After supper and bible reading, it was bedtime. It had been a long day and tomorrow there would be more excitement. We had entered the Atlantic. The huge ship began to take on a gentle rolling motion. It was strange trying to go to sleep in a bed that rocked, in a room that squeaked, and where waves were splashing against our porthole.

We all said our prayers before getting into bed, remembering what dad had said about God hearing and seeing everything. He had told us that we were all in God’s hands. It made us feel a little more secure. I fell asleep dreaming of the Cowboys and Indians that I would see in another week or so in America; in what would be our new homeland; the land just beyond the horizon.

In the morning it took a few minutes to orient myself to my new surroundings. Things definitely had changed from the night before. What had been a gentle rocking motion, like riding on a slow moving horse during the night, changed into a whole new experience. The horse now was not only galloping, but it was bucking and trying to toss me.

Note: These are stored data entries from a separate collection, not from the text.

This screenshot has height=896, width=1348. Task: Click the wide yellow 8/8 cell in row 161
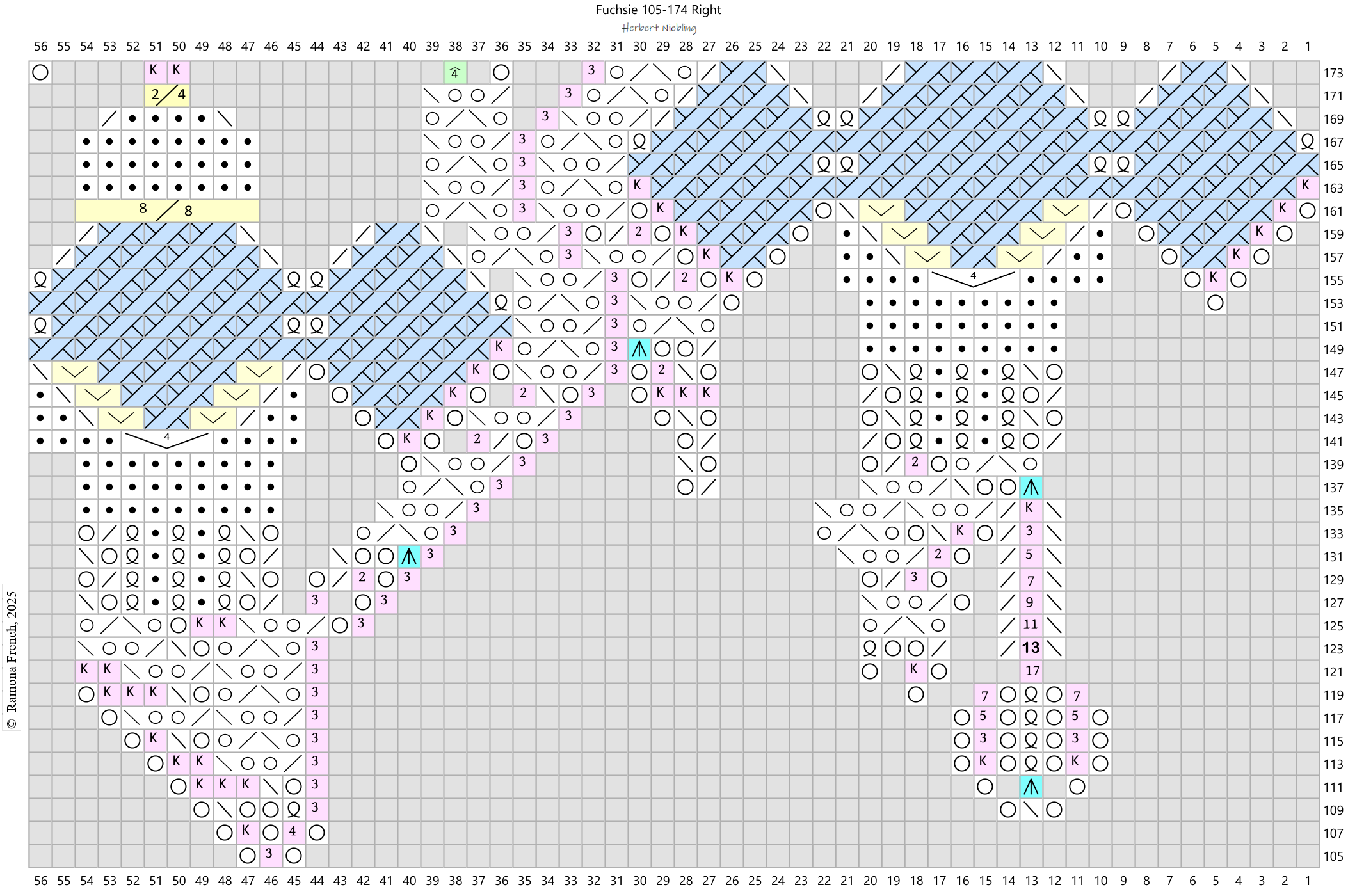167,211
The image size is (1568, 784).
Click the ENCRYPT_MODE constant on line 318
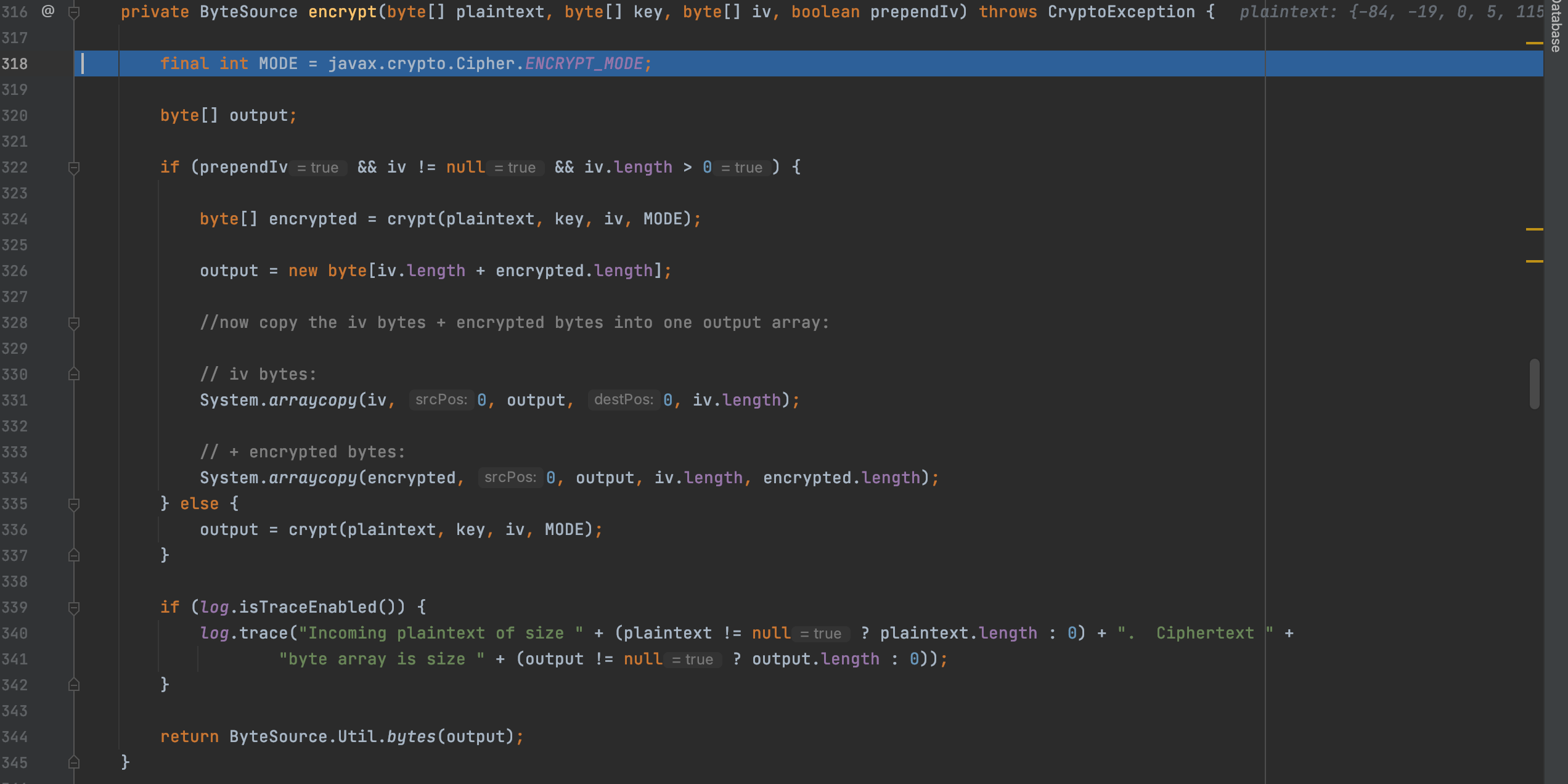[584, 63]
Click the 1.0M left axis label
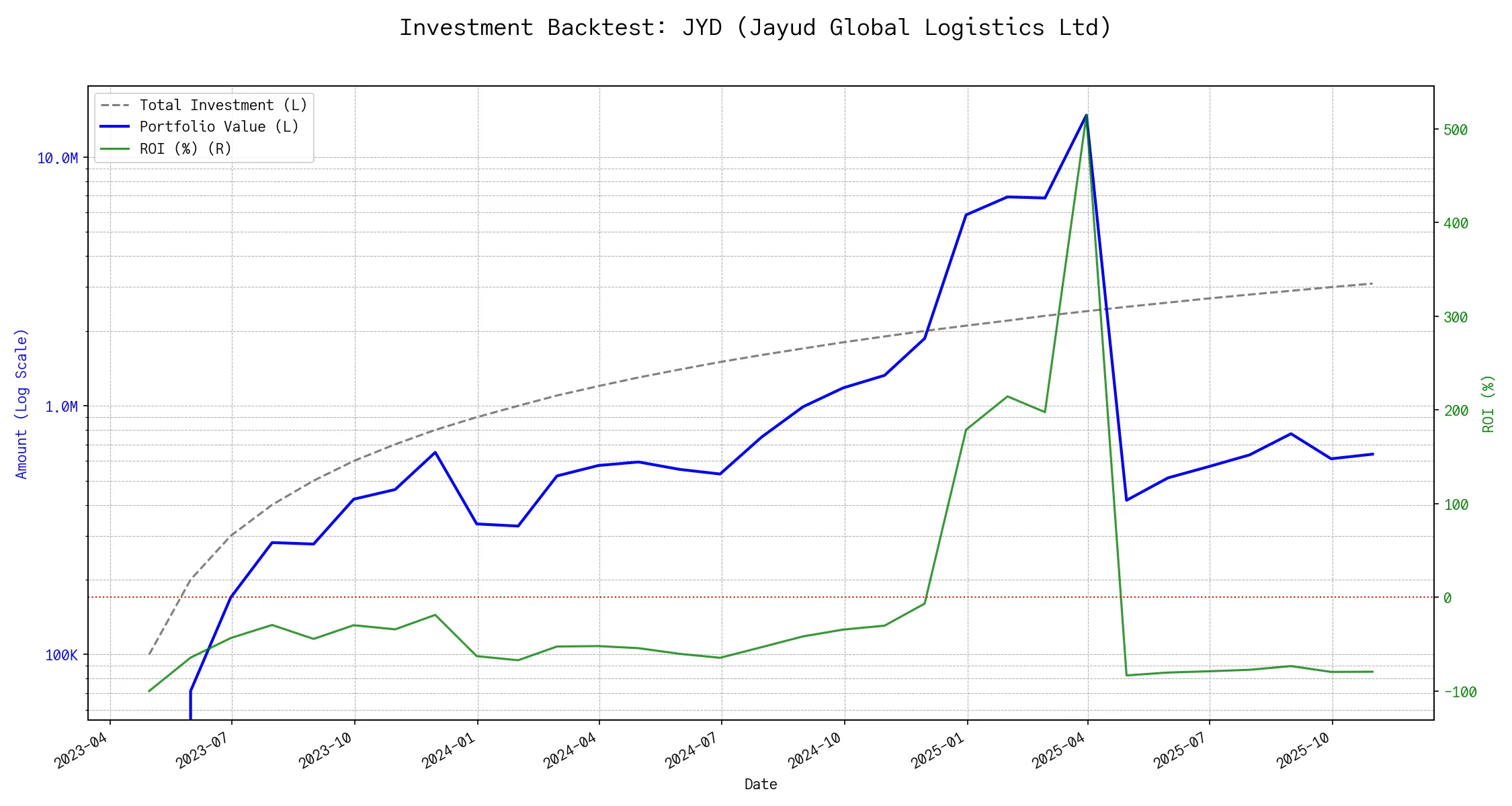This screenshot has width=1512, height=806. tap(62, 407)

Getting up, getting dressed and doing those things that one normally does first thing in the morning, now presented challenges never before encountered in my living experiences. The simple task of sticking your leg into your pants, when suddenly the floor seemed to slide away, was really frustrating. Then, when you think you have it all figured out, the floor began to lean in an entirely different direction.

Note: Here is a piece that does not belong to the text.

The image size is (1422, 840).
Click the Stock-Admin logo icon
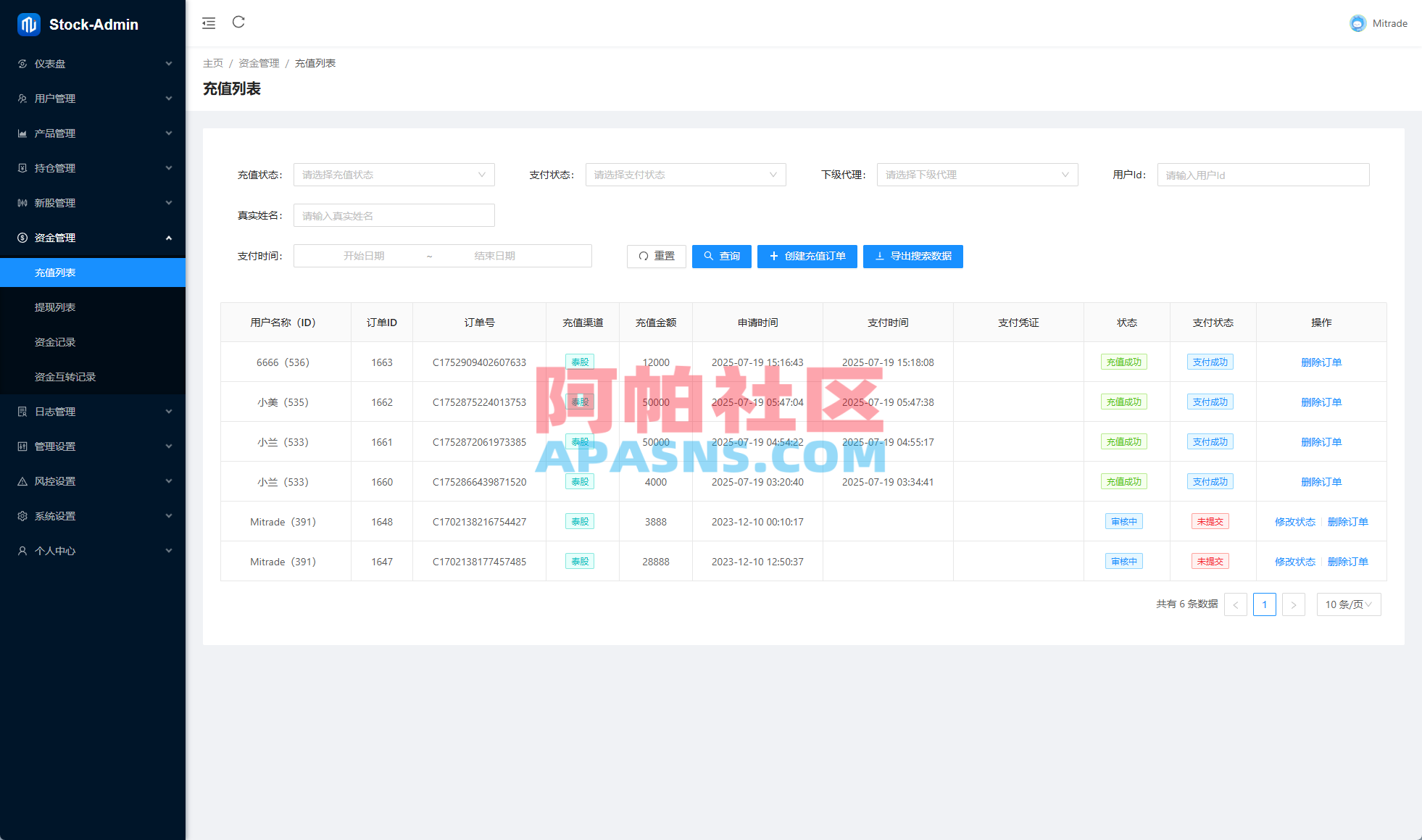click(29, 25)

I must have looked rather silly to my brother, Jan, in the other bunk. I soon figured out that getting dressed was much easier sitting down on the edge of the bed. Looking out of the porthole, it was obvious that we were in a storm. I, of course, being rather curious about things, had to go and see what this was all about. I ran up the stairs and opened the door to the ship deck. The wind almost tore the door out of my hands. It was a storm alright. My first sea storm experience.

Wow, what a sight. Gigantic waves crashed over the bow of the ship. The ship shuddered against the onslaught of the giant waves. Suddenly the bow changed its direction, and it seemed to fall forward into the sea. I clung to the railing, fascinated. Then I saw other passengers also clinging to the railing. They obviously had already had their breakfast, and they were now in the process of feeding the fish. They looked awful.

I went back down to our cabins to share my observations with the rest of the family. It was then that I saw my mother and several of my sisters. They too looked awful, like the people I had seen on deck! They too had become seasick victims. I offered to bring them breakfast: toast, eggs and bacon, but the mere mention of food intensified their suffering.

The rest of us, who were not sick, were hungry, and we were anxious to go to the ship dining room. There were a lot of empty tables! Our waiter told us that it would probably be that way for a few days as we battled the Atlantic. Over the next few years, I would cross the Atlantic several times by boat and not once suffer sea sickness.

It was not until many years later, on a car ferry, crossing Lake Michigan, that I learned first-hand what it is like being seasick. It was then that I realized I should have been more sympathetic to the plight of my mom, sisters and those passengers leaning over the railing,

A nautical map was posted each day at noon on the ship’s bulletin board, plotting the position of our ship in the Atlantic; the distance traveled in the past twenty four hours and the remaining distance to New York. We were still a long way from the land of the Cowboys and Indians; and for this teenager it was wonderful news. It meant that there was a lot of time left to explore this new, temporary world of ours in the middle of the Atlantic. And, at least so far, “the Lord was watching over us.”

EDITOR’S NOTE: Gerrit Lamain is a former Copper Country resident who served as a music professor at Suomi College. He was also the organist for the Michigan Tech hockey team before moving on to the Minnesota North Stars.